Bernard flailed like a poorly operated Muppet. "No, not that abominable hairy creature - a pig! Swine!" He staggered over to sit at his desk, slapping his hand down on the counter top and groping for the wine bottle. He uncorked it, poured himself a glass, and swallowed it in one swig before continuing as if uninterrupted. "Pork! Ambulatory bacon! This little piggy went to market - it went 'wee, wee, wee' all the way home. Except it didn't go home, Fran!" He shook his head emphatically. "No, no, no, no, no. It didn't. This little piggy has occupied Little Bevan Street! It is a protestor. A piggy against the machine."
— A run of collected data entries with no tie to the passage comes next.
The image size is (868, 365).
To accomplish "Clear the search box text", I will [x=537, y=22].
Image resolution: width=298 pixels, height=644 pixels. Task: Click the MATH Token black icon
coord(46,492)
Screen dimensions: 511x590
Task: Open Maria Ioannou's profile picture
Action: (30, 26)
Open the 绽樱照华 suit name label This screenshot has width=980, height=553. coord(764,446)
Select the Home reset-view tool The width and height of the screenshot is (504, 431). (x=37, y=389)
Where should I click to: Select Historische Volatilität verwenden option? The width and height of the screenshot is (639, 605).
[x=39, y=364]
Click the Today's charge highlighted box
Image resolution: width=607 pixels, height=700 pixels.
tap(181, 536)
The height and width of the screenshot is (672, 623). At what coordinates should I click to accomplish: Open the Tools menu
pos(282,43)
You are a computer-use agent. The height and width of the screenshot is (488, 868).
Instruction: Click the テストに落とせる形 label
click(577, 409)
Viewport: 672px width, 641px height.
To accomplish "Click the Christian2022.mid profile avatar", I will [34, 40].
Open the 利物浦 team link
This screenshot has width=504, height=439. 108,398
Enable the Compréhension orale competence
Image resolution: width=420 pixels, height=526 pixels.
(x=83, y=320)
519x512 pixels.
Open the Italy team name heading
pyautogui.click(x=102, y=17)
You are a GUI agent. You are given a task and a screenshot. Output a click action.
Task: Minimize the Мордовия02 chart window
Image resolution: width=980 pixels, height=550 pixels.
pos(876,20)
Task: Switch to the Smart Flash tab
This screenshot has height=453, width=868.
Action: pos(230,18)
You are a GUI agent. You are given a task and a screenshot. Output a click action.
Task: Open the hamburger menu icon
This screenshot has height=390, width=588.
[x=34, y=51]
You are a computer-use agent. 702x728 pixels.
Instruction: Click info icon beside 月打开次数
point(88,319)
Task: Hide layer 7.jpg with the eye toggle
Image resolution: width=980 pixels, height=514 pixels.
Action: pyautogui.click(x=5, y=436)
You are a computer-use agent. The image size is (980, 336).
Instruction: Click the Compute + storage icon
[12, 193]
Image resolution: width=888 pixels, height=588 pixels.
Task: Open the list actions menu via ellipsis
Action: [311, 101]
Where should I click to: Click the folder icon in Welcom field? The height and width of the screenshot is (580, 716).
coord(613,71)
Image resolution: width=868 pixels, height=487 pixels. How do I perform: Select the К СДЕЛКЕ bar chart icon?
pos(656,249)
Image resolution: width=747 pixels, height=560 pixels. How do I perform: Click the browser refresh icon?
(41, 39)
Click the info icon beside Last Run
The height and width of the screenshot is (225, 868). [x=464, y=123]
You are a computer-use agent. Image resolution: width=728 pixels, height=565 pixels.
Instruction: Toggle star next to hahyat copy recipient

"Well, whatever it is, I hope it didn't go 'wee, wee, wee' in the kitchen," she said, drawing the curtain aside to peer through at the kitchen area.
Where there was, indeed, a pig. A rather large and bristly one, as opposed to the small, pink, shiny version depicted in My First Book of Farm Animals. It was snuffling about under the front of the cooker, in the rather optimistic hope that something resembling actual food might have been dropped there.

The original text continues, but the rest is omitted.